**Text to read:**
____
To criticism that a lot of people could be priced out, the response is, “That’s life.”

On the bus this morning, a young father was distributing pocket money to his three small children. The eldest was kicking the back of my chair in bone-jarringly rhythmic anticipation of being taken to town for a day's shopping, but when he received his small handout, the kicking stopped.

"I'm not going to spend my £3, Dad," announced the boy, "I'm going to save it, and then I’m going to save all my pocket money, and then I can go to university and get a good job." This may, of course, have been the sort of cunning ploy to wheedle extra cash out of a parent that anyone who was ever a smart-arse seven-year-old will recognise.

It speaks volumes about the state of social equality, though, that while this primary school pupil from inner London was contemplating forfeiting an entire childhood's worth of treats to afford a chance at higher education and fulfilling work, wealthy Oxford graduates were taking up prestigious internships that they had purchased at a lavish charity auction held at the university last month.

Students who attended the opulent Oxford Red Dress Couture Ball, tickets for which were priced at up to £300 (though most cost £40), were able to bid thousands of pounds for coveted professional placements with law firms and fashion designers.

A mini-pupillage with the barrister Neil Kitchener QC was under the hammer, as were designer gowns, hotel breaks and other goodies available only to the extremely well-off. Sam Frieman, co-organiser of the auction, told the Cherwell that "you can only come to the auction if you have paid for a ticket. In response to the criticism that a lot of people could be priced out, I would say, 'That's life.' "

Internships like these are now prerequisites for many jobs, and most interns work extremely hard to obtain and finance work placements. "As someone from a low-income, East Midlands background, this auction is another reminder that I'm at a disadvantage because I can't afford an internship,” said a recent Oxford graduate, Kate Gresswell, 21.

Relative inequality within the Oxbridge system is hardly the pressing issue of our times, but if even the cleverest Oxford graduates are finding that money matters more than merit something has gone terribly, terribly wrong with our employment equations.

The internship system is already expensive enough to exclude all but the richest and most fortunate young people from popular jobs.

I could pretend, for example, that it's my winning smile and genius that have enabled me to find work as a journalist -- but a year's unpaid interning, during which I survived on a small inheritance from a dead relative, had just as much to do with it.
____
**Dataset excerpt:**

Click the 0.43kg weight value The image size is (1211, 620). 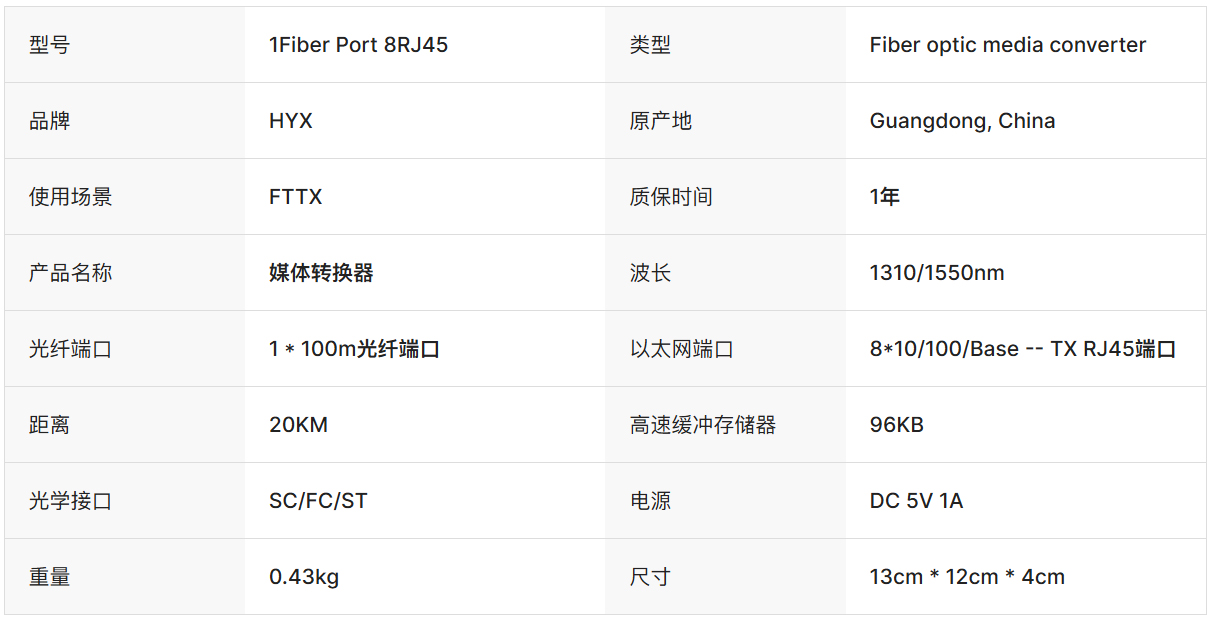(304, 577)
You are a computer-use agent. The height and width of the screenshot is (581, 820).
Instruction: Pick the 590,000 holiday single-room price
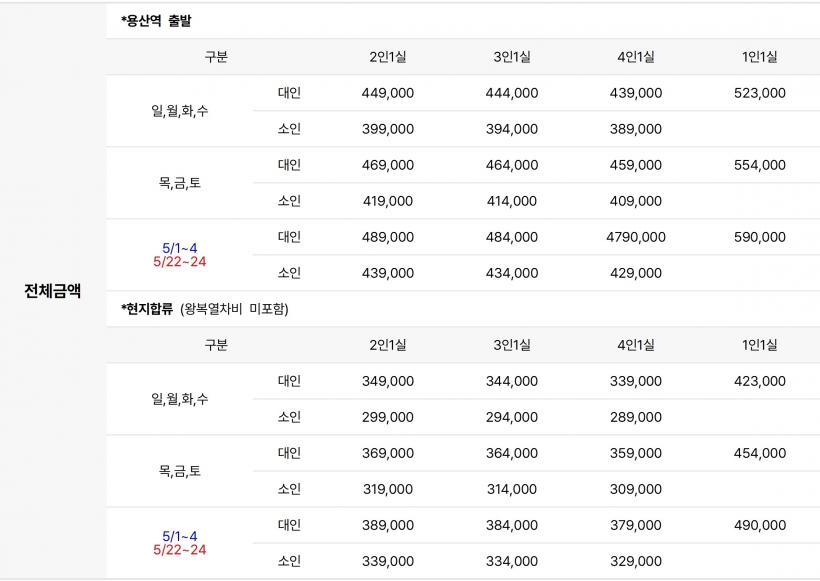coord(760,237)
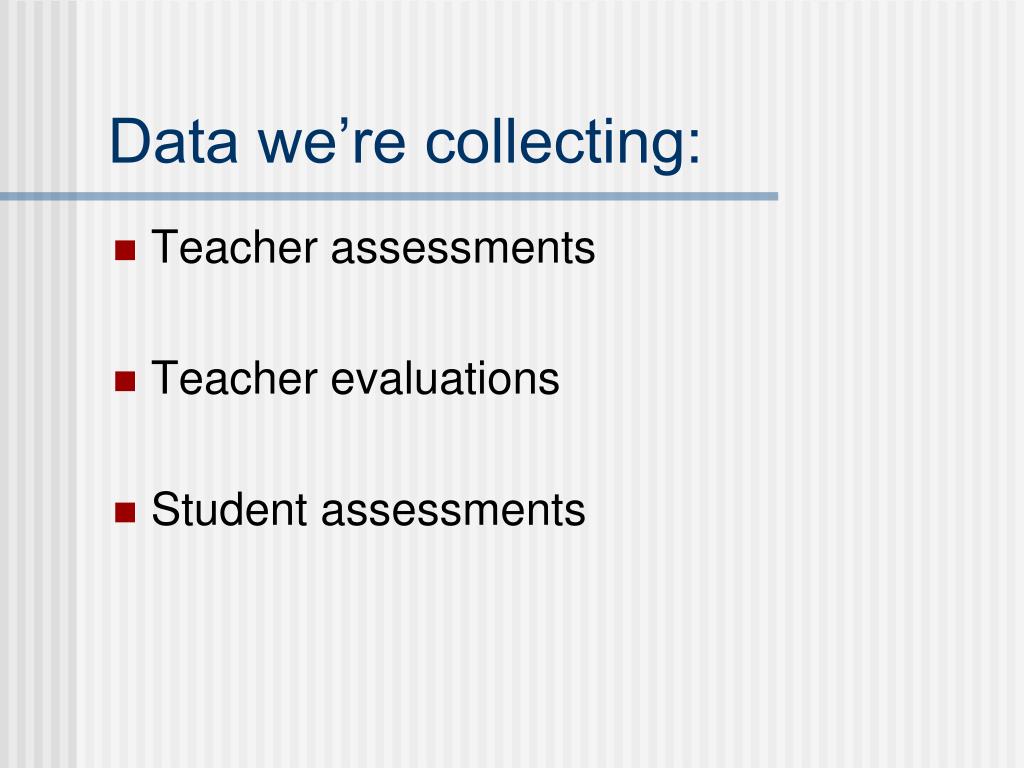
____
**Problems and tasks:**
1. From the piece on the Oxford internship auction, return the passage starting at "To criticism that" and ending at "the kicking stopped.".
2. Translate this sentence from the piece on the Oxford internship auction into Spanish: "The internship system is already expensive enough to exclude all but the richest and most fortunate young people from popular jobs."
3. According to the piece on the Oxford internship auction, what did most tickets for the Oxford Red Dress Couture Ball cost?

**Task-by-task results:**
1.
To criticism that a lot of people could be priced out, the response is, “That’s life.”

On the bus this morning, a young father was distributing pocket money to his three small children. The eldest was kicking the back of my chair in bone-jarringly rhythmic anticipation of being taken to town for a day's shopping, but when he received his small handout, the kicking stopped.

2. El sistema de prácticas ya es lo bastante caro como para excluir de los empleos populares a todos los jóvenes salvo a los más ricos y afortunados.

3. £40.